**WHAT THIS TASK INVOLVES**: Update the lines between the one holding "investigations (1015, 445)" and the one holding "Survey (828, 58)", inclusive, replacing "Examiner" with "Inspector" and changing nothing else. Give only those lines.

**GIVEN RECORDS**:

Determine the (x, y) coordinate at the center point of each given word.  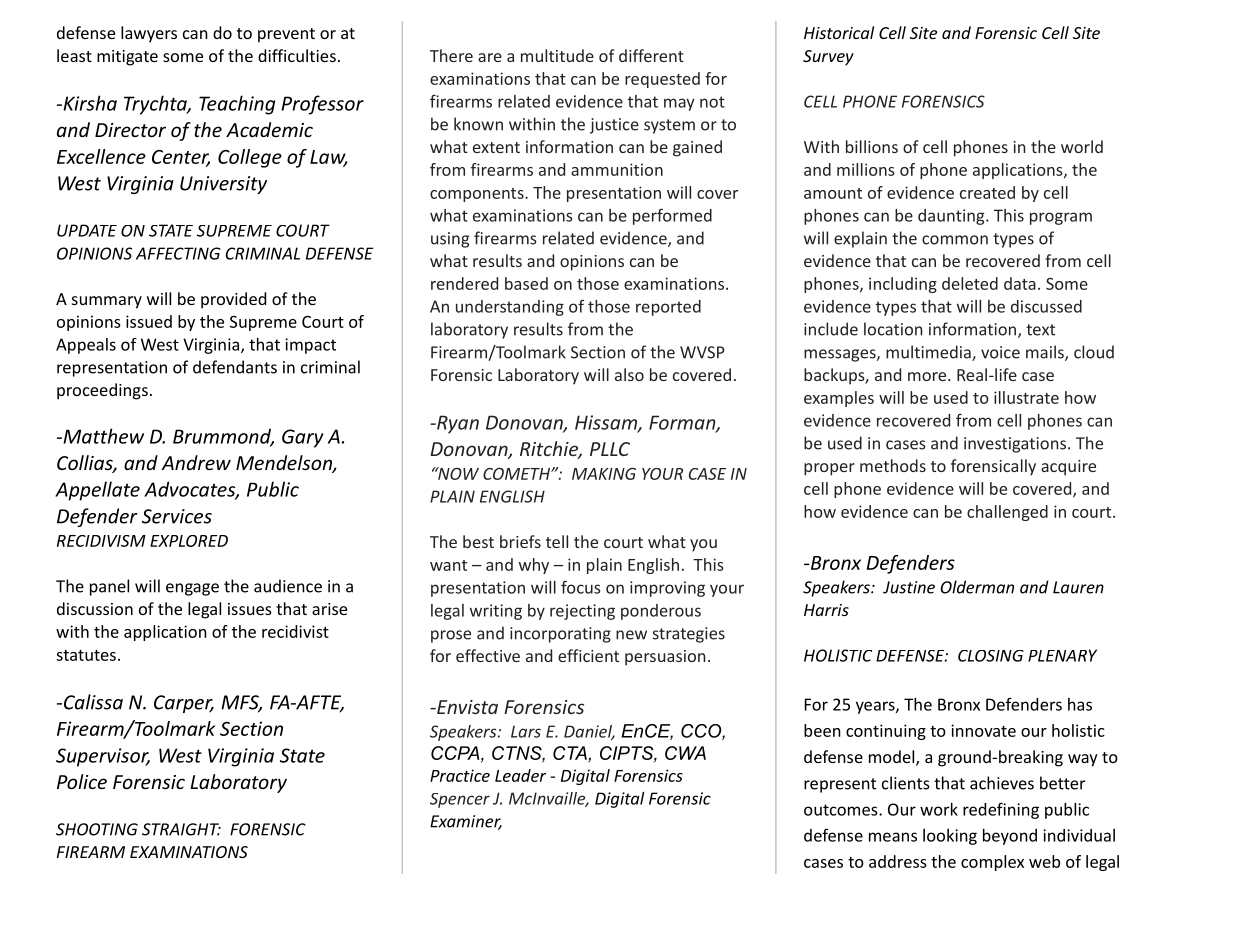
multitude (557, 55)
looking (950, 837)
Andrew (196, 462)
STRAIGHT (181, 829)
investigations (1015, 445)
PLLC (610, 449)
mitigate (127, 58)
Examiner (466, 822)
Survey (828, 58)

* * *

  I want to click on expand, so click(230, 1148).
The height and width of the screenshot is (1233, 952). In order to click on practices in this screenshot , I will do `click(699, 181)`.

**WRITTEN ANSWER**:
investigations (1015, 445)
PLLC (610, 449)
mitigate (127, 58)
Inspector (466, 822)
Survey (828, 58)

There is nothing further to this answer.